Here, claimant has submitted the affidavit of an expert in police procedures indicating that Trooper Olney's conduct failed to comply with specific policies of the New York State Police Field Manual regarding pursuit driving which, in the expert's opinion, evinces a reckless disregard of the known risk to others. In response, defendant's expert in police procedure submits that Trooper Olney was not in "pursuit" of decedent's vehicle, as that term is defined by the New York State Police Field Manual; and thus, he did not act in violation of any police policy. Given the countering positions of the experts
coupled with the evidence that Trooper Olney followed decedent's motorcycle which was traveling an estimated 100 mph, while he traveled between 60 to 75 mph through the City of Utica, with a posted speed limit of 30 mph, for approximately three miles, at night, with other vehicular traffic in the vicinity, without his lights or siren activated, has raised a triable issue of fact as to whether Trooper Olney acted with reckless disregard in following decedent's motorcycle on August 19 and 20 (see, Campbell v City of Elmira, 84 NY2d at 510-513; Allen v Town of Amherst, 294 AD2d at 828; but compare Csizmadia v Town of Webb, 289 AD2d at 857). Conduct measured against the reckless disregard standard "is not always or easily resolvable as a matter of law without some appropriate fact-finding forum and process," (Campbell v City of Elmira, 84 NY2d at 513).

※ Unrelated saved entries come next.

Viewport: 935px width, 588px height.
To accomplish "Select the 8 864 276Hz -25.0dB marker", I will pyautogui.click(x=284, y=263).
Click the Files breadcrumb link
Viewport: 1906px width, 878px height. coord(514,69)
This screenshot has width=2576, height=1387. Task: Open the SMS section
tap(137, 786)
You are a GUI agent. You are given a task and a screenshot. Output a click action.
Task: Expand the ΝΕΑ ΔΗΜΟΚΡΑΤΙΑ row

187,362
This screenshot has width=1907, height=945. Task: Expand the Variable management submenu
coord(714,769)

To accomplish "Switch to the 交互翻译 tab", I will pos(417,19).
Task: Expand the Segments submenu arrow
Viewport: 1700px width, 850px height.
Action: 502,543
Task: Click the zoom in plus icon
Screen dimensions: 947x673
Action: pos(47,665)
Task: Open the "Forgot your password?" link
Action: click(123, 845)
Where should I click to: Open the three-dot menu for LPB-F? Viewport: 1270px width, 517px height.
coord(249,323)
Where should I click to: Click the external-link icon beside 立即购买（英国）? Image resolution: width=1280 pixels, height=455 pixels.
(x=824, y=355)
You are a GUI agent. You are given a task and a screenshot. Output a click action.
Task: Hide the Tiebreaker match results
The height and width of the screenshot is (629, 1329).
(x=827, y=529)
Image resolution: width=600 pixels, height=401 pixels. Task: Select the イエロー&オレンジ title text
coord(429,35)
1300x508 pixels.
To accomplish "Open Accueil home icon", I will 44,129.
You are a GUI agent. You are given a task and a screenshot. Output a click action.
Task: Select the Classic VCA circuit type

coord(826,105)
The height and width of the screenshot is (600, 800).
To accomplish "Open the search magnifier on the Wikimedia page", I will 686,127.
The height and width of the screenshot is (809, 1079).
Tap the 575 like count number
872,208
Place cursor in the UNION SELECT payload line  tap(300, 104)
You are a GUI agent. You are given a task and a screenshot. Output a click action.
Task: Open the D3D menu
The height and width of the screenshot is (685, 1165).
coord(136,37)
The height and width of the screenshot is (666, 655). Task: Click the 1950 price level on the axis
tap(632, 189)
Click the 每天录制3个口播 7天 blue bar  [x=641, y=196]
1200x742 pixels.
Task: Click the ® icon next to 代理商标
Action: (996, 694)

Under these circumstances, a factual determination must be made as to whether Trooper Olney was in "pursuit" of decedent, and whether he complied with police rules and guidelines in order to properly assess whether Trooper Olney acted with reckless disregard for the safety of others.
Defendant's motion is DENIED.

November 21, 2003
Syracuse, New York

Judge of the Court of Claims

The Court has considered the following documents in deciding this motion:

Notice of Motion............................................................................................1

Affirmation of Christopher Wiles, Esquire, Assistant Attorney

General, in support with exhibits attached thereto.............................2

Affidavit of claimant, in opposition, with exhibits attached thereto..............3

Affidavits of John Syrotnyski and Salvatore F. Valvo in support of

claimant's position in opposition........................................................4, 5

Claimant's Memorandum of Law...................................................................6

Reply Affirmation of Christopher Wiles, Esquire, Assistant

Attorney General.................................................................................7

Defendant's Memorandum of Law..................................................................8

[1]There is an undeveloped issue of fact as to whether the decedent had his headlight activated at the time of the accident. If, in fact, he did not, his conduct might rise to the level of reckless driving which could implicate the public policy prohibition (Vehicle and Traffic Law § 1212).